Gibran eloquently points out that painful experiences aren’t meted out to nullify bad karma, but to shift our perspectives, heal our minds and, ultimately, shake our lives up so much that it acts as a catalyst to set us free. This is only possible, however, when we allow ourselves to fully experience the depths of our pain, and let it guide us from the darkness to the light. The point isn’t to become lost in our pain, but to become more open and integrated beings as a result.
Ahhh pain. The combination of caretaking, Nicole’s eventual passing, the significant life changes that occurred during those years, and the deeply introspective process of writing Healthy Past 100 shifted how I relate to myself and the world. For example, I’m less willing to engage in conflict over any matter, less invested in being right, less interested in convincing anyone to change their perspectives, and far more focused on accepting life as it unfolds, rather than trying to shift and change outcomes to my liking.
I’m commonly asked if I enjoyed the writing process, how it feels to be done, if I’d like to write another book, and so on. In brief, the research and writing process became somewhat of a grind as the years wore on. I thoroughly read countless thousands of science articles, and probably thumbed through about 15,000 articles. Even though I developed a love and respect for science while writing the book, I’m disinclined to rush back in and immerse myself in anything but occasional research for the time being. That being said, I genuinely enjoyed learning information that transforms lives. The real joy, however, is helping people apply it to their lives, and watching them become healthier and more empowered.
From start to finish, it took a little more than eight years to write Healthy Past 100. Completing such an enormous undertaking required pouring through science articles, organizing the material into sections, and presenting it in a user-friendly manner. During the last four years of the project, I commonly devoted 10-14 hours per day, seven days a week, to researching and writing.
A few months after wrapping up the project, it’s still too early to find words for how it feels to be done. I just reviewed a print copy of the book for the first time a few days ago, and I’ll say it was sweet to thumb through it and hold the completed project in my hands. I knew it was a large book, but when I picked it up and flipped through its pages, I thought, “Wow, this thing is like a phonebook from yesteryear.” Even though I knew how many pages it contained, I was nonetheless surprised by its heft and size.

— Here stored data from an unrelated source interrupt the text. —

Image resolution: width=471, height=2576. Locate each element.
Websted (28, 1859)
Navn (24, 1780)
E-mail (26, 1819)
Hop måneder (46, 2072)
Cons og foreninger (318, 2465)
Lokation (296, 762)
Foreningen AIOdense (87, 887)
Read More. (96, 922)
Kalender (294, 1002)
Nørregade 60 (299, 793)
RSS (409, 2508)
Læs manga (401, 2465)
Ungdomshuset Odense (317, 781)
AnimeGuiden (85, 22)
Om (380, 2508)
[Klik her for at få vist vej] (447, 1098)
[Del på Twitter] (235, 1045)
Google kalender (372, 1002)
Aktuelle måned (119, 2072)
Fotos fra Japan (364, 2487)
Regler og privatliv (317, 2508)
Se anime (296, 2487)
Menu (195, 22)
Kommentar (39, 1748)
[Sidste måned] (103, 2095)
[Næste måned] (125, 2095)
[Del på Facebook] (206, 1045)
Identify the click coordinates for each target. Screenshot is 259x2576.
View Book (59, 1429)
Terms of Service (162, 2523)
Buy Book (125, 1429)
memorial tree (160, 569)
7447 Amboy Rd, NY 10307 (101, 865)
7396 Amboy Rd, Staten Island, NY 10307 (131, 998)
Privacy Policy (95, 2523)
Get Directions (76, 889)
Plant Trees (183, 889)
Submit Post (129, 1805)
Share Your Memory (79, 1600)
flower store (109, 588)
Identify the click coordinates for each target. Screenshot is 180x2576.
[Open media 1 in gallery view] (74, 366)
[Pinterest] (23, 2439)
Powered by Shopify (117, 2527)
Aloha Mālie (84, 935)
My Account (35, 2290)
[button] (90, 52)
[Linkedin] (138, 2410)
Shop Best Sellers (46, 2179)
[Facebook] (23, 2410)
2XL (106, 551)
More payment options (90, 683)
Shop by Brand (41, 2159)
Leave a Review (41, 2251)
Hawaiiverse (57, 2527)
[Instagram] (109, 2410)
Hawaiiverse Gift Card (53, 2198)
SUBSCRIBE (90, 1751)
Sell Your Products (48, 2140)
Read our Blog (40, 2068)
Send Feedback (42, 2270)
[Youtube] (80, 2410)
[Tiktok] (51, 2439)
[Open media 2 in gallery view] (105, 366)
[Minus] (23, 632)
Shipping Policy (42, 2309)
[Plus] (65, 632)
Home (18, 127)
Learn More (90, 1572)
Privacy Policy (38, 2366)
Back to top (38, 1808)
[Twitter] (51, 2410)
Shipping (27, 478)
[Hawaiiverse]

I take my own advice and apply everything I wrote about in Healthy Past 100 to my own life. My interests include hiking, trail running, staying fit, mountains, psychology, nondual spirituality, and leading a simple, quiet life. I don’t own a TV, steer clear of politics and divisive subjects, and do my best to judge not that ye be not judged. I’ve been blessed with a wonderful woman in my life, Erina, which came about quite unexpectedly. We inherited a sweet little dog named Puck, and he’s having a darn good life.